E-mail : claude@auroville.org.in
ou tibpav@satyam.net.in)
Notes :
[1] Le 8 mai 2002
[2] Géronte, dans « Les Fourberies
de Scapin », acte II scène 7.
[3] Le 30 avril 2002 le Général dictateur
du Pakistan organisait un référendum demandant aux Pakistanais
de se prononcer sur son maintien ou non au pouvoir pendant cinq années
supplémentaires. Ce référendum fut marqué
par une très faible participation (10%) et une fraude massive
qui permit au « oui » de l'emporter à 99%.
[4] Qui a pourtant parrainé le mouvement
taliban.
[5] Au printemps 1999, Pervez Musharraf, sans en
avertir le Premier ministre de l'époque Nawaz Sharif, organisait
et supervisait l'opération militaire de Kargil dans le Cachemire
indien.

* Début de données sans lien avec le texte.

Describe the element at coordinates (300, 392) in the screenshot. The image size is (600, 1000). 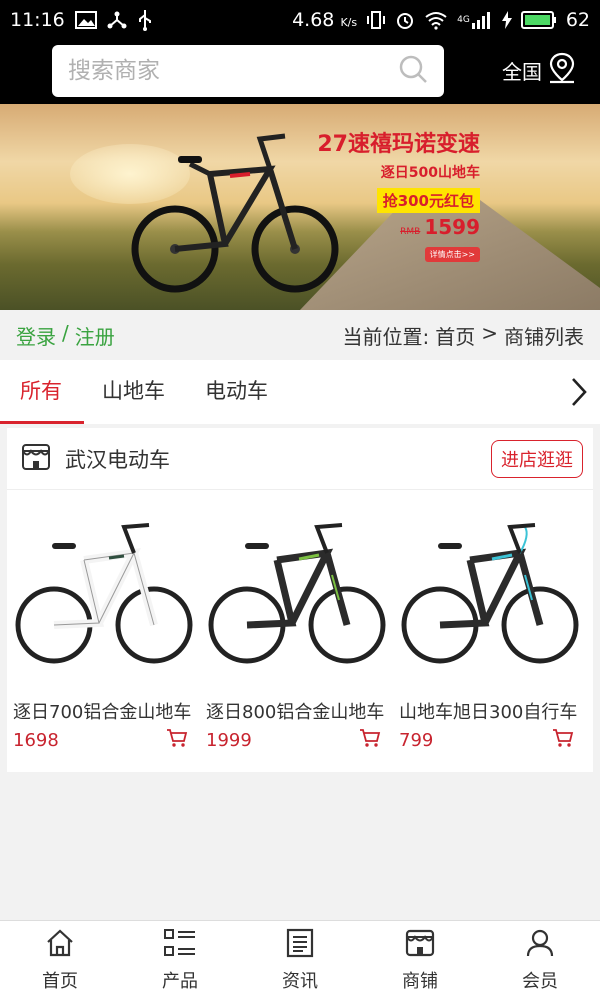
I see `category-tabs: 所有 山地车 电动车` at that location.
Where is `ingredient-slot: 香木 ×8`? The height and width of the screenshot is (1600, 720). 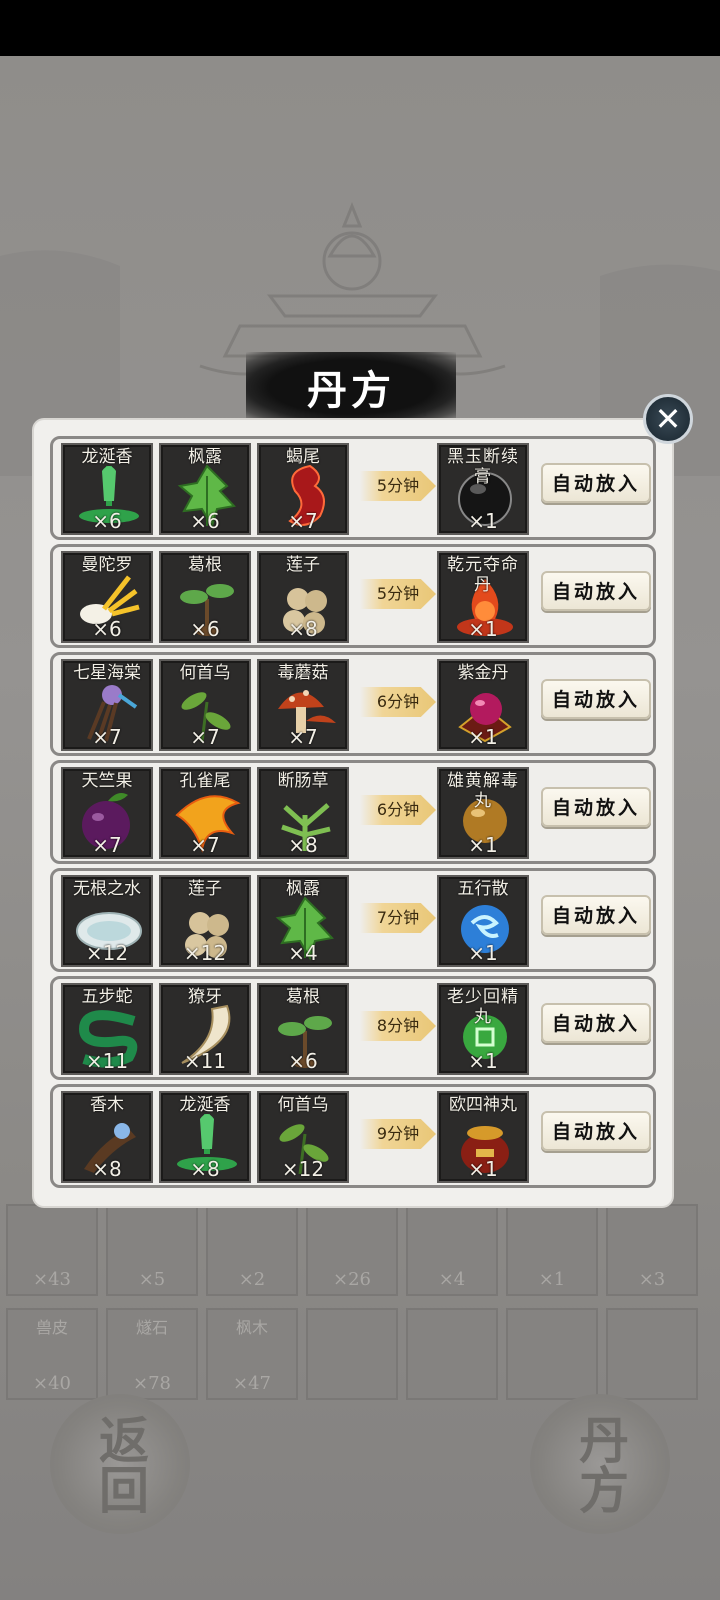 ingredient-slot: 香木 ×8 is located at coordinates (107, 1137).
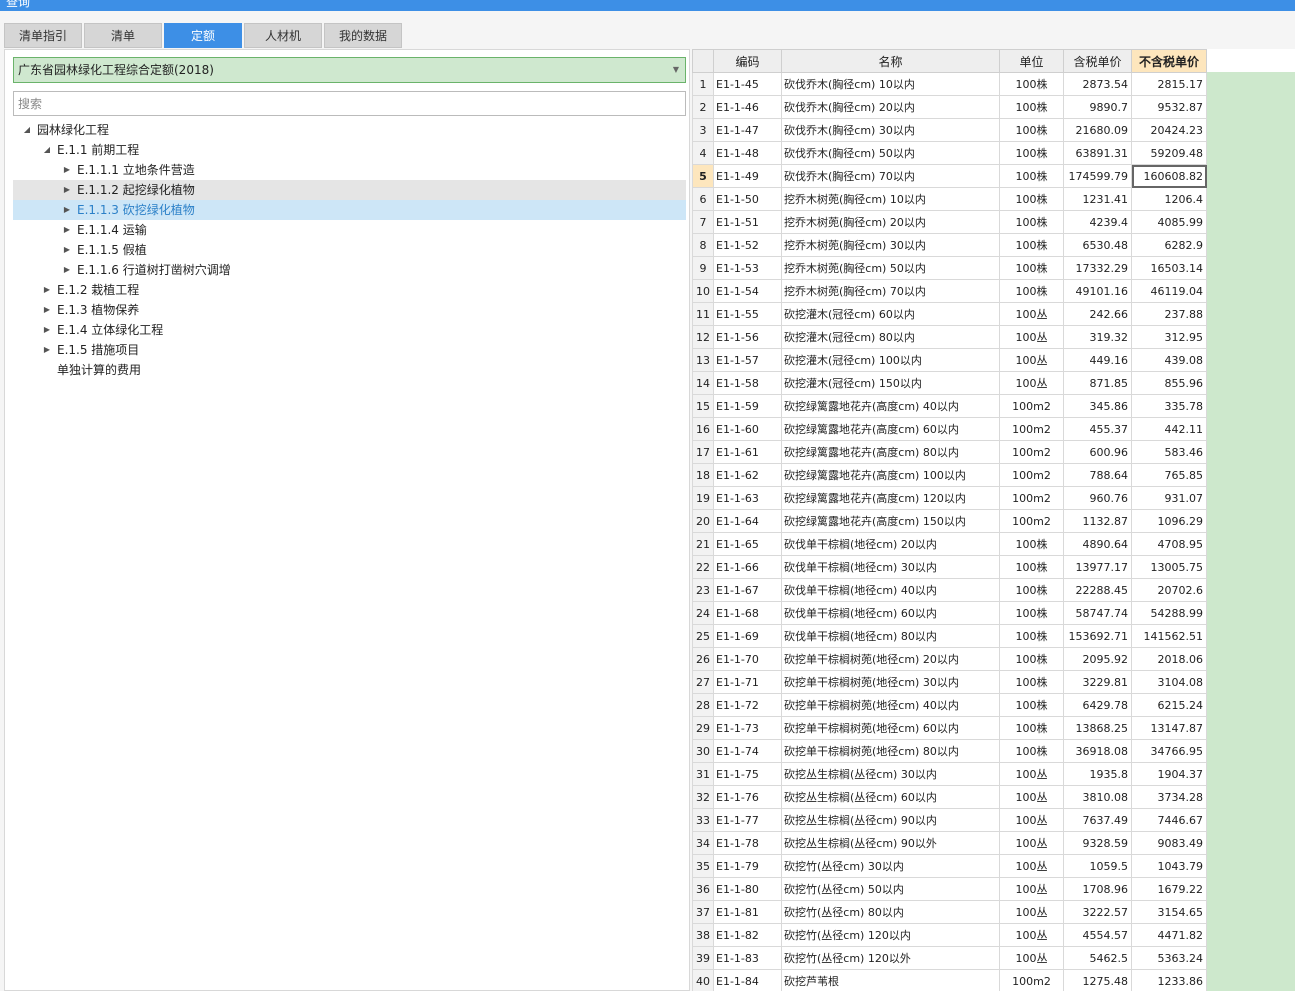 The width and height of the screenshot is (1295, 991). Describe the element at coordinates (748, 61) in the screenshot. I see `column-header-code: 编码` at that location.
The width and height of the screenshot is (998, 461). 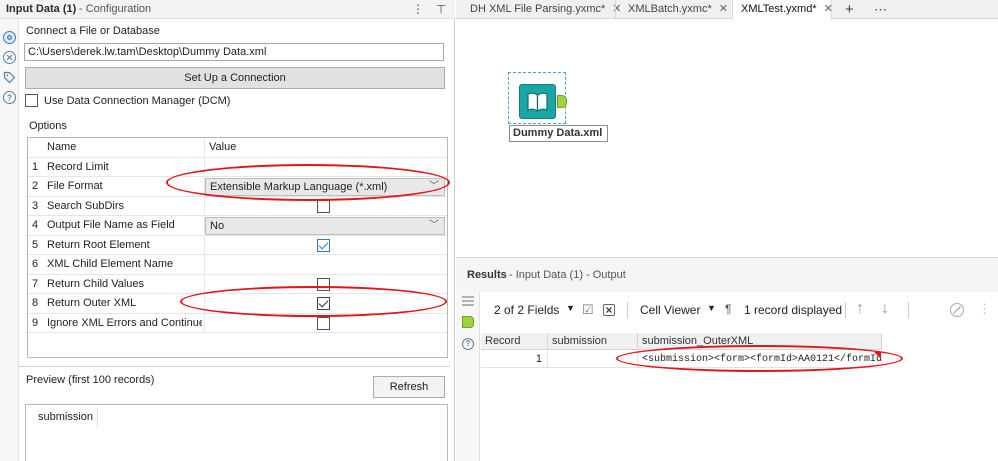 I want to click on preview-column-header: submission, so click(x=66, y=417).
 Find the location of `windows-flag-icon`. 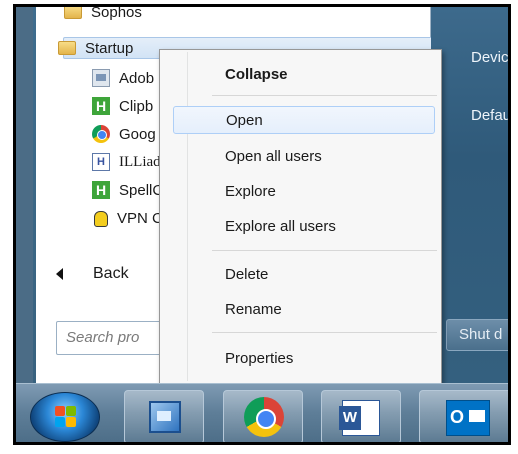

windows-flag-icon is located at coordinates (66, 417).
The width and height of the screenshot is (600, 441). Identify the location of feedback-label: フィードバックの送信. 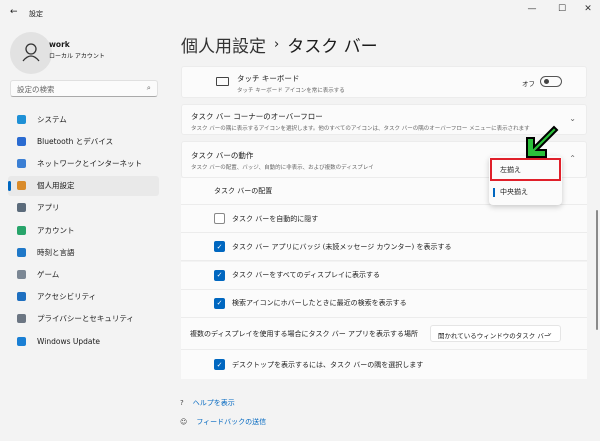
(232, 422).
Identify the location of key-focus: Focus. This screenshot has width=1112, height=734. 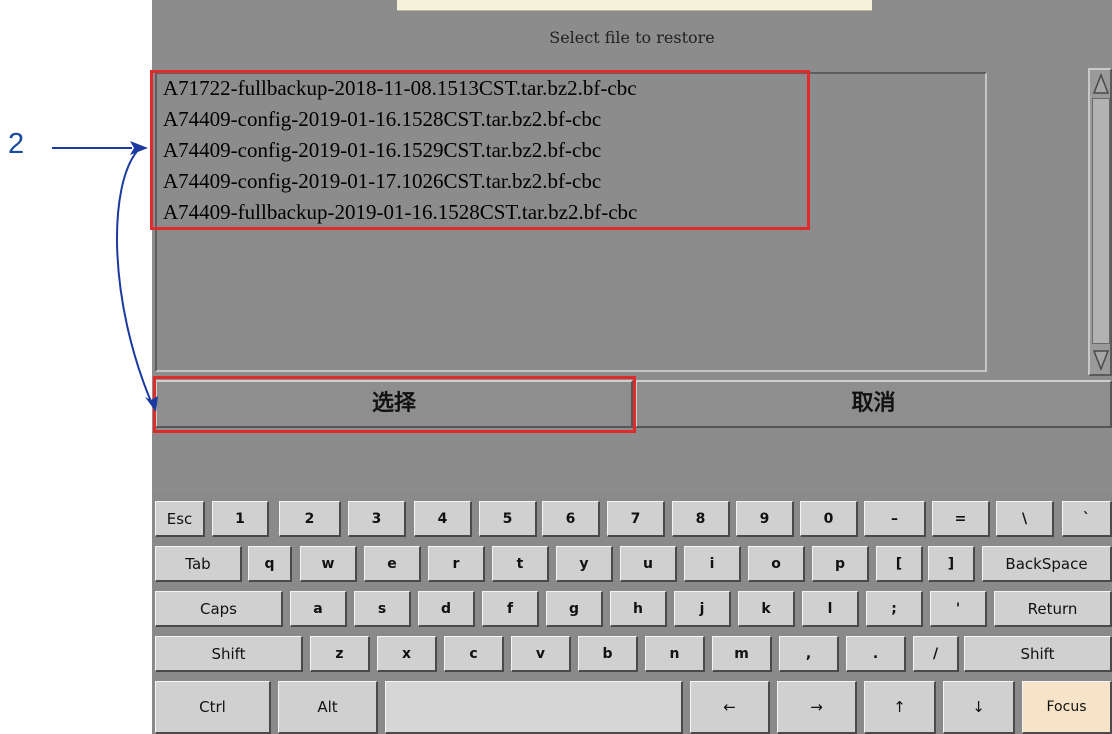
(1067, 708).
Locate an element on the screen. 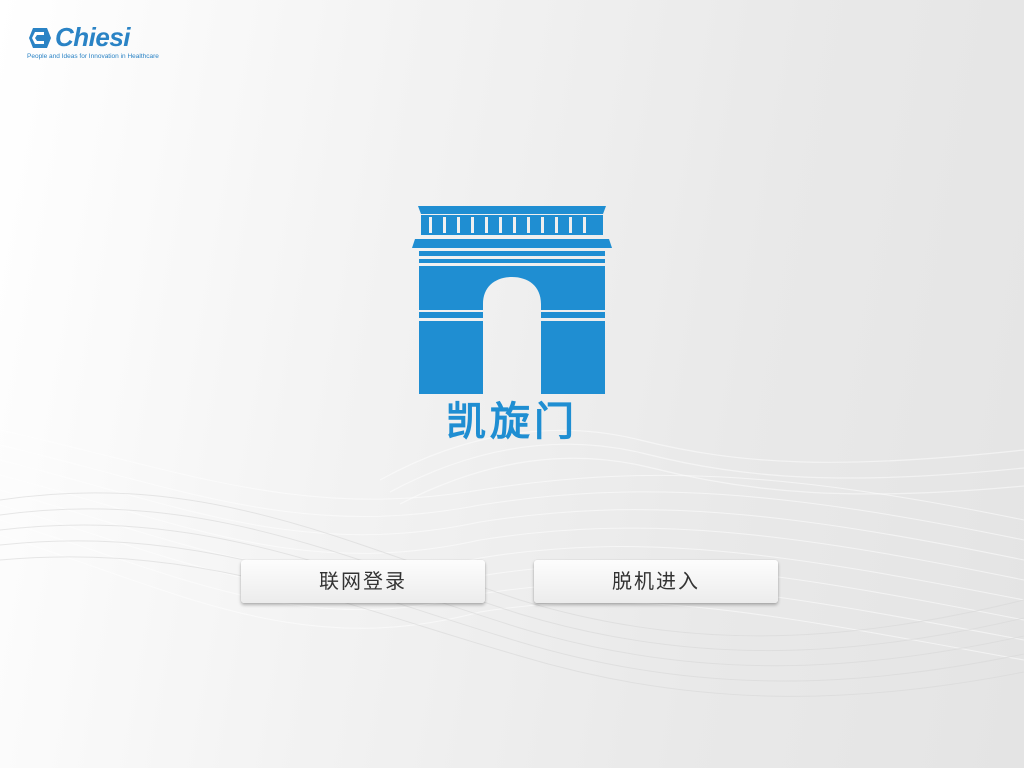  app-title: 凯旋门 is located at coordinates (512, 422).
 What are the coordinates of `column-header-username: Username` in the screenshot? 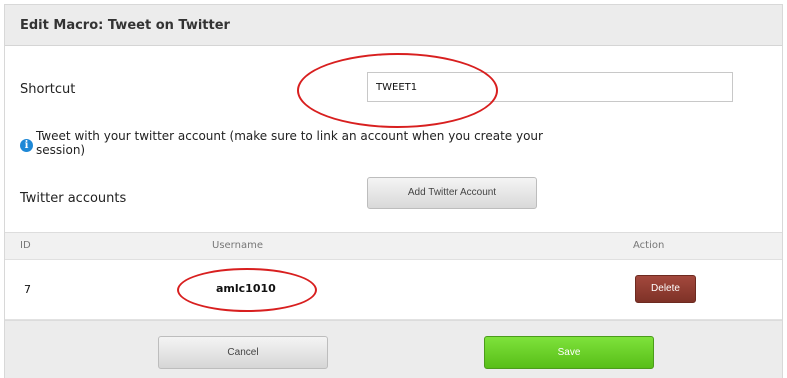 It's located at (238, 246).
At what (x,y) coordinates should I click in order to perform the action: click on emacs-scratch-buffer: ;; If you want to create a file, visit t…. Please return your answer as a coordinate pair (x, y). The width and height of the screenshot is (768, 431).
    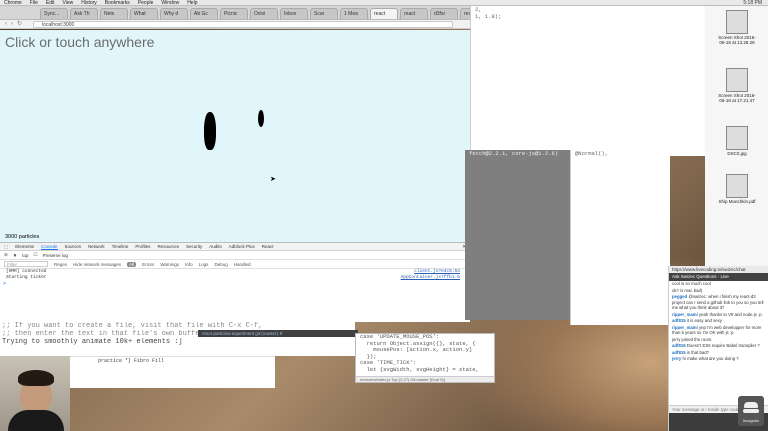
    Looking at the image, I should click on (178, 339).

L'armée pakistanaise et un fort contingent de combattants
islamistes s'infiltraient en Inde et prenaient possession des hauteurs
de Kargil. L'armée indienne réagit fortement et repoussa
les assaillants. Mais Bill Clinton dût faire pression sur Nawaz
Sharrif pour que le Pakistan cesse totalement le combat et que ce conflit
ne dégénère en une guerre générale
entre l'Inde et le Pakistan. Cette déroute de l'armée
pakistanaise et cette capitulation humiliante devait coûter le
pouvoir à Nawaz Sharif. En octobre 1999, à la faveur d'un
coup d'Etat, Musharraf s'emparait du pouvoir.
[6] Dans un discours à la nation pakistanaise
le 12 janvier 2002, jugé historique par nombre d'observateurs
étrangers, le Général dictateur s'engageait à
éliminer les organisations terroristes pakistanaises et à
stopper les infiltrations de jihadis émanant du Pakistan vers
l'Inde. Tous les terroristes arrêtés dans les jours qui
suivirent ce discours furent relâchés quelques semaines
plus tard. Et les infiltrations de jihadis vers l'Inde n'ont jamais
cessé, comme l'ont montré les attaques régulières
contre des pélerins hindous au Cachemire et le terrible massacre
de Kaluchak, le 14 mai, où une quarantaine de personnes trouvèrent
la morts. Principalement des femmes et des enfants.